— Action item —
Each line below is to be repeated exactly; any picture is to be left out.

(Collected data entries)
☆ ☆ ☆ ☆

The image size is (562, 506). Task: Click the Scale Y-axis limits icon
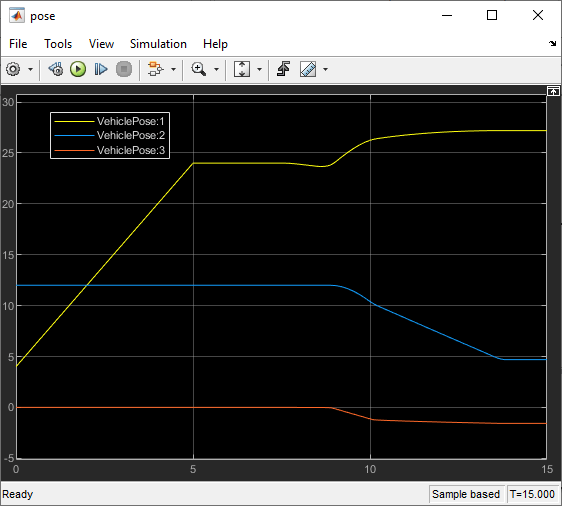242,69
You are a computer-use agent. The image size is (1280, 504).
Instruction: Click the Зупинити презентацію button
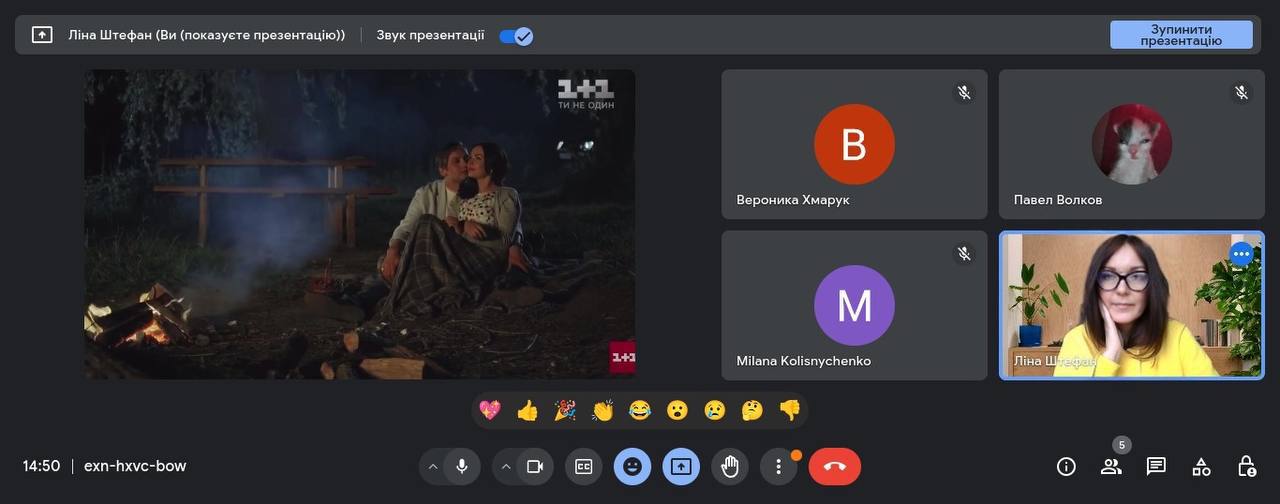[1181, 35]
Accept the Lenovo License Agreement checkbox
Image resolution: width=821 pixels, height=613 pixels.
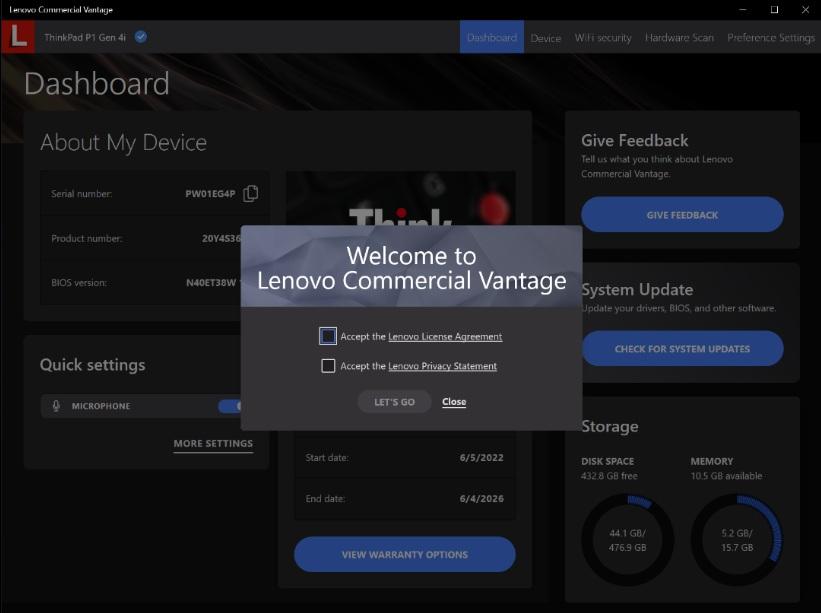tap(329, 336)
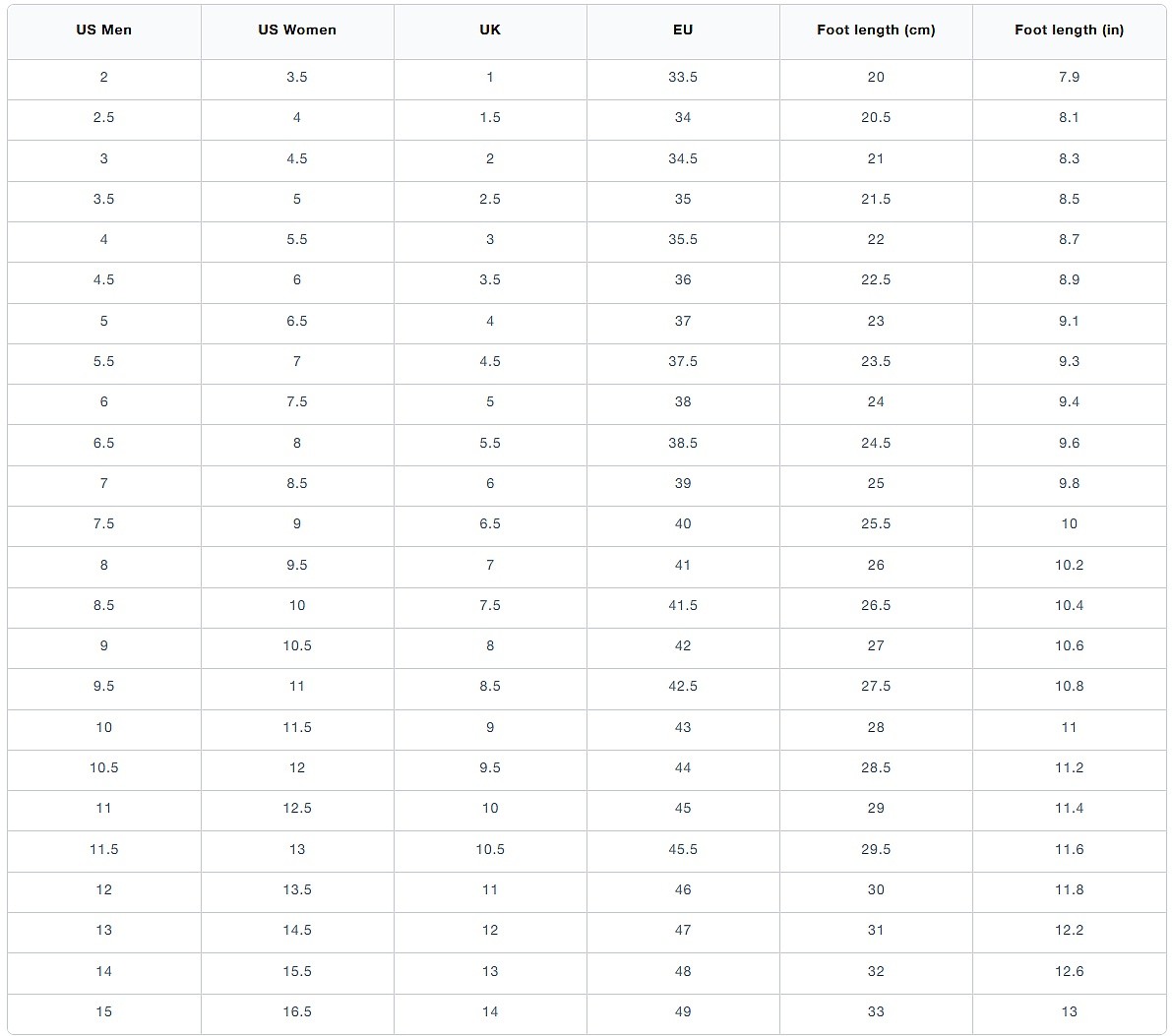Image resolution: width=1172 pixels, height=1036 pixels.
Task: Click the US Men 15 cell
Action: (x=104, y=1012)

☆ ☆ ☆ ☆

— Task result —
The image size is (562, 506). Task: Click the Scale Y-axis limits icon
242,69
You are a computer-use agent. The image size is (1280, 504).
Instruction: Click the Зупинити презентацію button
[1181, 35]
Accept the Lenovo License Agreement checkbox
Image resolution: width=821 pixels, height=613 pixels.
tap(329, 336)
Image resolution: width=1172 pixels, height=1036 pixels.
Task: Click the US Men 15 cell
Action: (x=104, y=1012)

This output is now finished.